Things are much clearer now, it seems, after a day filled with languid laziness and complacency and a real lack of interest in life, making me feel like a real fake scholar by any means. Well, it's nicer now, perhaps because of a nice little nap that I took which was simply enjoyable, I didn't have to think or dream, I just had to regain my composure, again, which was really quite nice. I sort of realised that it's the moods now that you really need.

And I was just thinking about moods and how we can't just brand people as nice or not-so-nice, it's all really a phase of our consciousness that we go through that just happens. And well a same person can be extremely nice or just bo-chap depending on his moods and all, [check out the diary entry 'won't it be strange when we're all fully grown]? And yet cynicism creeps in when I realised that really people can talk all about love and how we should empathise and all, but in the end there is so much vested interest in what we do, or what we say, that we are all selfish individuals anyway. Perhaps religion should change that mindset totally into a love for others before yourself, but then maybe it sometimes fails, and maybe it's only the reward of Heaven and God's approval that will keep us going to love and all. material incentives. but I hope it's not so true. I want to believe that people can love just the way they are. I don't know why, but it seems like all of us want to get the most out of life, the more the better, that kind of thing, that's why people go all out to try to gain something out of life for themselves, perhaps at the expense of others.

But somehow there's an irony about it all that is rather nice. The times that we render to ourselves the least and open out to others is perhaps the times when we benefit the most out of life, like the Bible says 'Tis better to give than to receive', and I wonder why? Maybe it's because we try too hard all the time and it's only when we learn to let go can others help us in return.

But mood swings are really bad. But perhaps it all stems from people wanting more of their lives.

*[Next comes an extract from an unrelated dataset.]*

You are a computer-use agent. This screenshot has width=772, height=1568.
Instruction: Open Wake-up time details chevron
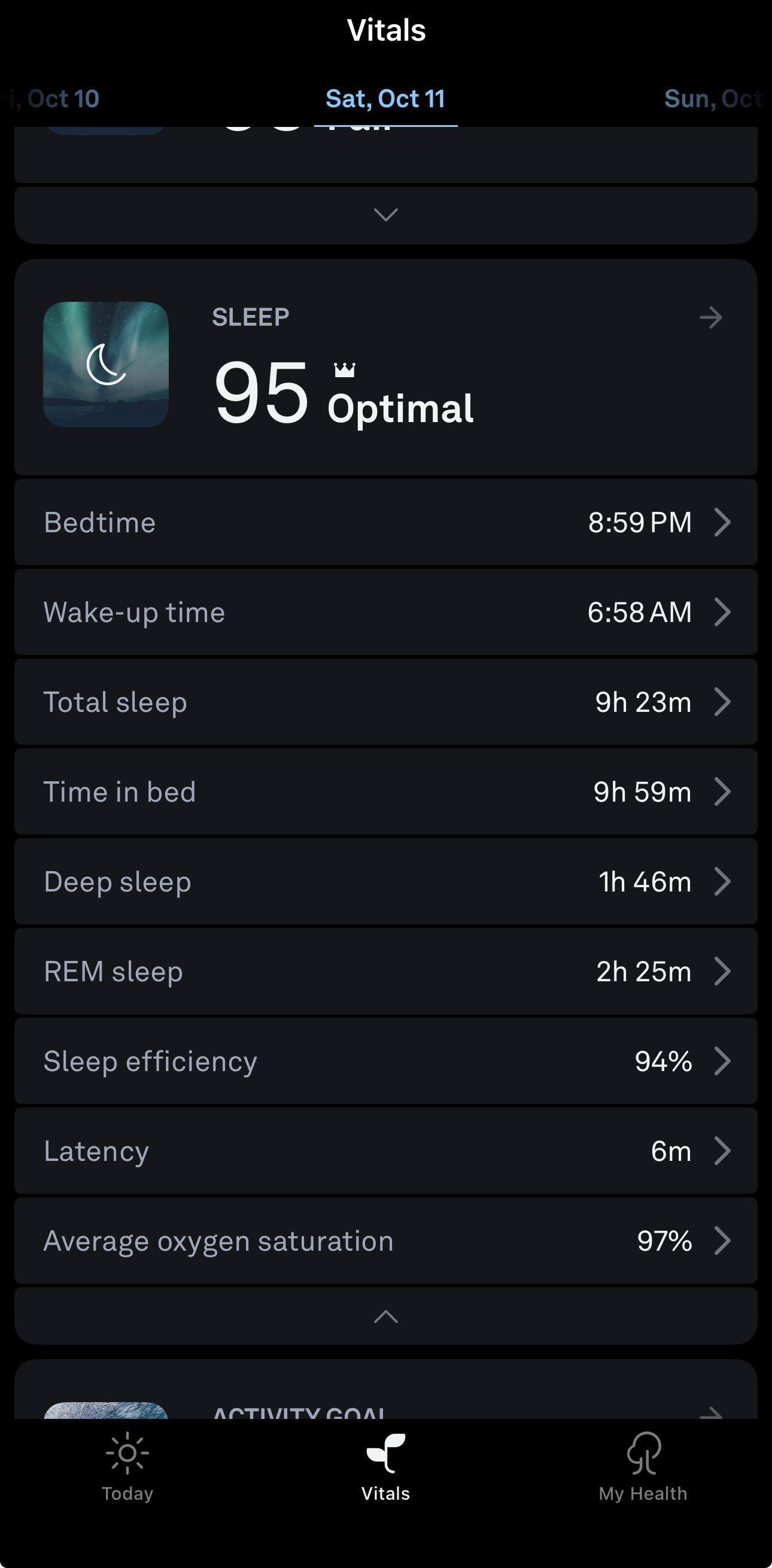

When people are on the high, it seems like they want more of the fun, more of the happiness and more of the laughter, and of course there is a limit to how much of that you can get, since there is always a limit, no matter what. We become desensitised to it. Fun that could be of great great utility when one is in a normal state seems like nothing when one is on a high. It's diminishing marginal utility of fun. So, what do we do? The only way is then down. We believe the change to be good because we want to gain utility by experiencing the sorrow as well. Maybe we move into artistic realms but that's a different story. That's why people also love languishing in their downs. It's a welcome change from the humdrum of it all. It's probably a little nice too, in a perverse way. This is, to make the ups feel much better. And so, when, inevitably, one gets tired of being down, and the ups come, the happiness received and experienced is much higher and much nicer, and of course it brings the cycle back to the start. So perhaps that's why we're all going through ups and downs, only because it makes life interesting.

Still, I wanna get back my childlikeness. To laugh and smile like nature when it laughs and smiles, at every little thing, knowing how silly I must be and laughing at myself. Haven't been able to do that in weeks. Finding my own little voice again which was silent for far too long. And looking back at life and thinking that it was quite good after all. Going into life, into things, as enthusiastically and joyfully as when I started out and finding life was pretty interesting. Away from this humdrum. This plateau. Inertia. To be brave and strong and venturing into the world and knowing that if I fail at least I tried to do something with the best of intentions. That child-like-ness. That faith like a child that tomorrow will care for itself.

It's such a nice feeling. I wondered what took me so long to snap out of that.